By establishing new nutrition guidelines and advertising restrictions, Disney is acknowledging the key role that marketing plays in influencing kids’ choices and preferences. For many years food industry representatives have tried to argue otherwise, claiming, for example, that advertising only encourages brand loyalty. In 2005, however, the Institute of Medicine published a report stating, in no uncertain terms, that “current food and beverage marketing practices put children’s long-term health at risk.” So the industry had to come up with a response. The following year, many of the nation’s largest food and beverage companies, including McDonald’s, General Mills and Kraft Foods, formed The Children’s Food and Beverage Advertising Initiative (CFBAI), an initiative to self-regulate but that can only also be self-interested.
It comes as no surprise that the CFBAI’s standards are not up to par, allowing many products of minimal nutritional value to be marketed to children. Government’s response was to sponsor the formation of the Interagency Working Group (IWG), which includes the FDA, FTC, USDA, and CDC, and to charge it with the task of reviewing the science and making its own recommendations for nutrition standards for food marketed to kids. Unfortunately, the IWG’s proposal has been stuck in Congress for many months now, in face of vigorous lobbying by food and beverage companies. “It’s hard to believe how thoroughly Congress is in bed with the food industry,” writes food policy expert Marion Nestle.

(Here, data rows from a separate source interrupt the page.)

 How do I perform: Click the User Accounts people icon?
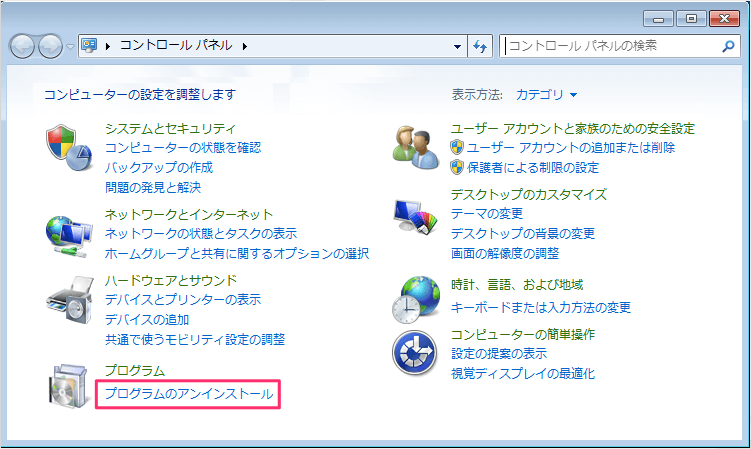415,148
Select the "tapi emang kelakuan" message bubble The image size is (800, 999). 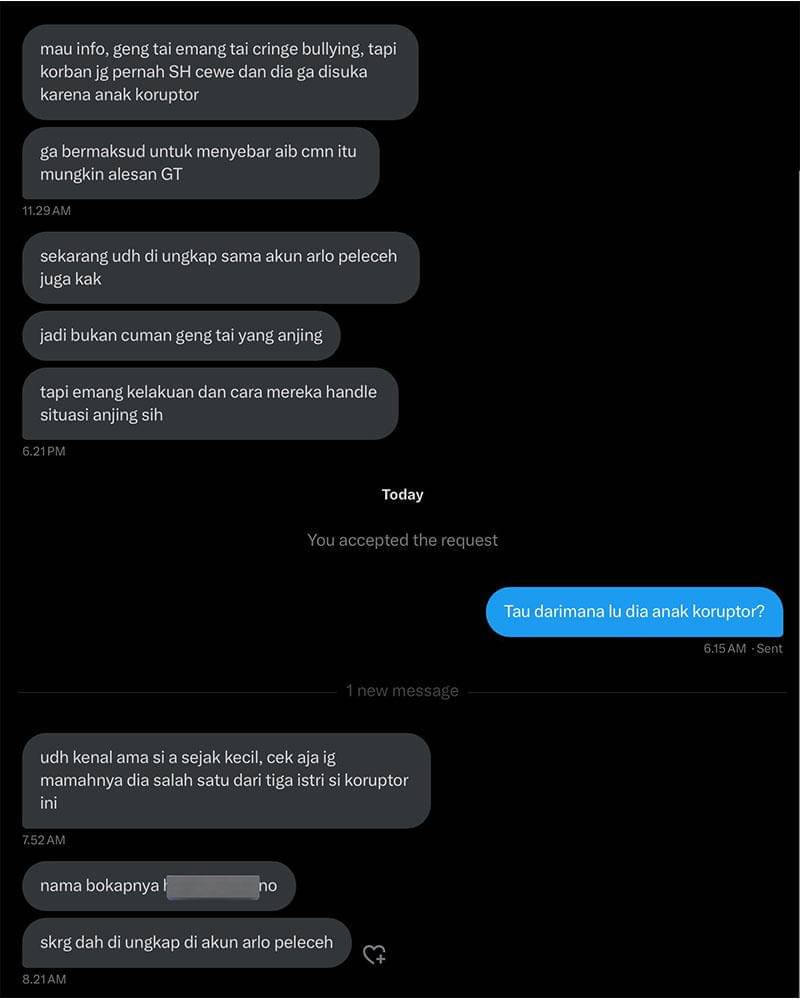tap(210, 403)
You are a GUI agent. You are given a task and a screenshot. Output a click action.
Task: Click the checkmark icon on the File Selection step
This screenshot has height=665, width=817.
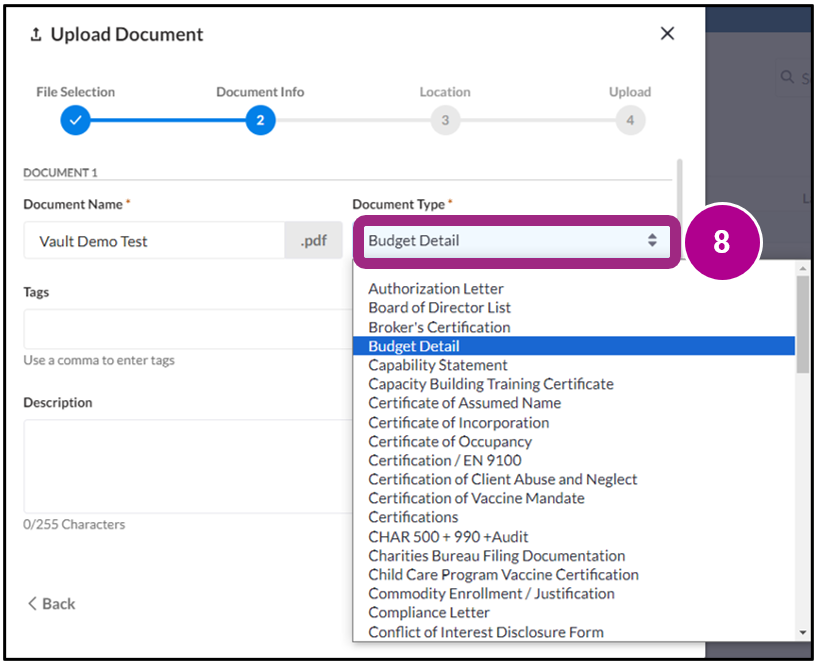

Food marketing to children absolutely has to be regulated because, as Wootan argues in a statement made to Congress, we “are outgunned by industry that has psychologists, market research, great music, cartoon characters, and other sophisticated marketing techniques at its disposal.” And it has to be regulated by government, because it isn’t the industry’s priority or responsibility to look out for the health and well-being of our children. It’s too bad there isn’t a lot of money in peddling fruits, vegetables, and cooking with fresh ingredients at home.